Hold onto your horses; you're in for a wild ride with "Ariel." When the poem starts out, the speaker is in quiet, still, early morning darkness. Then she, and we, are jerked to attention. The speaker's horse, Ariel, takes off at a crazy gallop, and the speaker is "haul[ed] through air." At first, she seems scared, but as she begins to take in the world flashing around her, she seems to develop a deep appreciation of her wild ride. She's lost control, but by the end of the poem, the speaker is "at one" with the drive of her wildly galloping Ariel.
Stasis in darkness.
Then the substanceless blue
Pour of tor and distances.
- "Ariel" begins on a quiet, somber, note. But Plath doesn't waste much time setting the scene, or giving us lots of details about our speaker or her setting. Instead, we jump right into what our speaker is feeling and sensing. In this stanza, picture her chilling in the pre-dawn morning, where there's "stasis in darkness." "Stasis" means that something's unchanged, at rest, not moving. So, for now anyway, nothing much is happening, and it's not happening in darkness.
- This line sounds still—the consonance of the S sounds in "stasis," and "darkness," the assonance of the short I sound in "stasis" and "in," and the slant rhyme of "stasis" and "darkness"—all those thick, repeated sounds give us a feeling like we're still too. Even on a sound level, everything's staying the same in this first line—no changes to speak of… yet. (Check out "Sound Check" for more on this poem's use of sound.)
- Then, in the next line, everything changes. Suddenly, our speaker is faced with the "substanceless blue" and the "pour of tor and distances."
- Huh? Confused about what's actually happened? Don't worry about it—being on unsure ground is one of the challenges, and pleasures, of "Ariel." What we can noodle through from just this line, though, is that we have any airy ("substanceless") impression of blue, as well as a hill ("tor" is another word for hill) and "distances." It seems like we're entering into some kind of landscape.

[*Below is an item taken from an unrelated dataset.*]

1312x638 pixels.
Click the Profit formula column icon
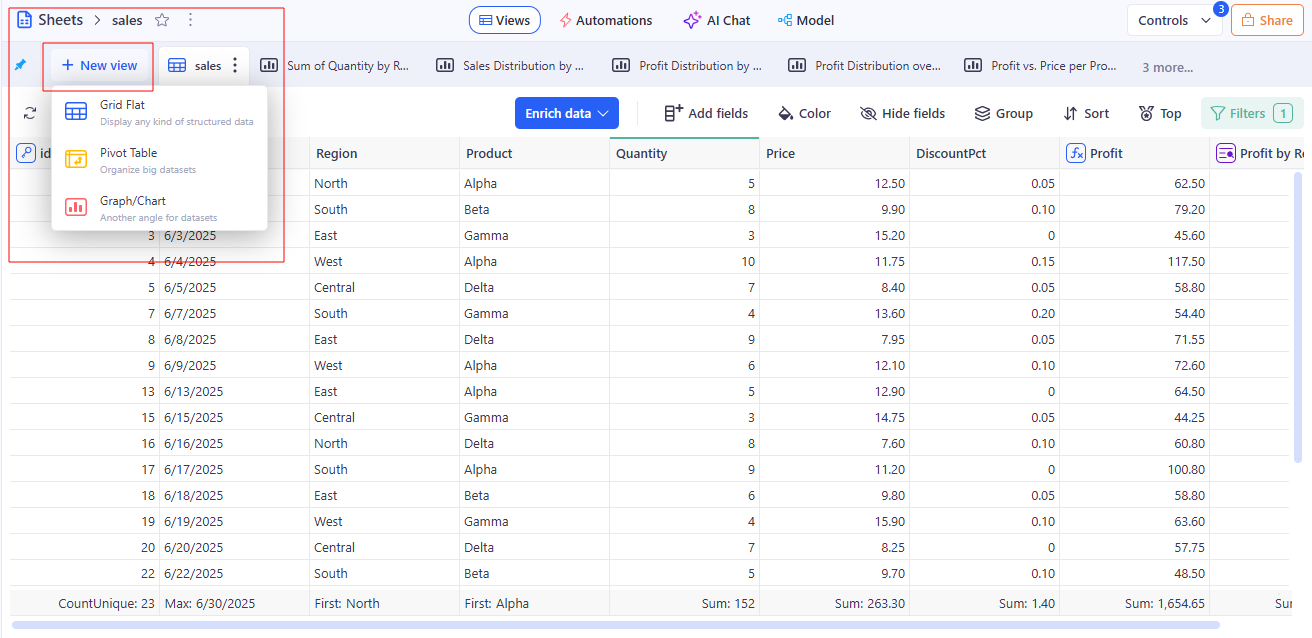(x=1076, y=153)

- Still not satisfied with what's going on? Well, a little bit of biography goes a long way with this poem. After Sylvia Plath's death, her husband (and fellow poet) Ted Hughes explained that Ariel was the name of Plath's horse. Understanding this poem is a bit tricky without this information; the word "horse" never appears in the poem. So, we can understand from these lines is that the speaker is moving off across this land on Ariel the horse. Our speaker herself is caught off guard, and, instead of explaining exactly what's happened, she shares with us just the vague images she sees flying by in the "substanceless," or thin, blue morning air.
- Notice even more repeated sounds in these lines? Good. The rhyme of "pour" and "tor," and all of the consonance of the S sounds make these lines overflow with repetitive sounds.
- Before we move on, let's take a moment to talk about our speaker. Plath was famous for writing what we now call "confessional poetry"—a type of poetry known to be deeply autobiographical and personal. And we do know that Plath herself once experienced a wild ride akin to the one in the poem. What we don't know is how accurate the poem is—it's not a newspaper article, it's a poem, after all. So we're going to go ahead and refer to the speaker as "the speaker," not as Plath herself. It's always a danger to mix up speaker with poet, so even though they might be closely linked, we'll keep them separate here.
- Finally, before we move to the next stanza, let's take note of "Ariel's" form. The poem is written in three-line stanzas, known as tercets. The lines are short, choppy, and sonically dense. We've already got tons of rhyme, assonance, and consonance, and we've only talked about the first three lines of the poem. (For more on how this poem is put together, check out "Form and Meter.")
How one we grow,
Pivot of heels and knees!—The furrow
Splits and passes, sister to
The brown arc
Of the neck I cannot catch,
- Were you hoping for a bit more solid ground in these next stanzas?
- Sorry kiddos, it looks like you're out of luck. Ariel has taken off at an uncontrollable gallop, and we're losing our grip on what's happening right along with the speaker. By not explaining her every move, by not filling in all of the details, the speaker brings us right atop Ariel with her for a disorienting ride.
- In other words: feeling like you've lost your grip on the poem is kinda the whole point of the poem.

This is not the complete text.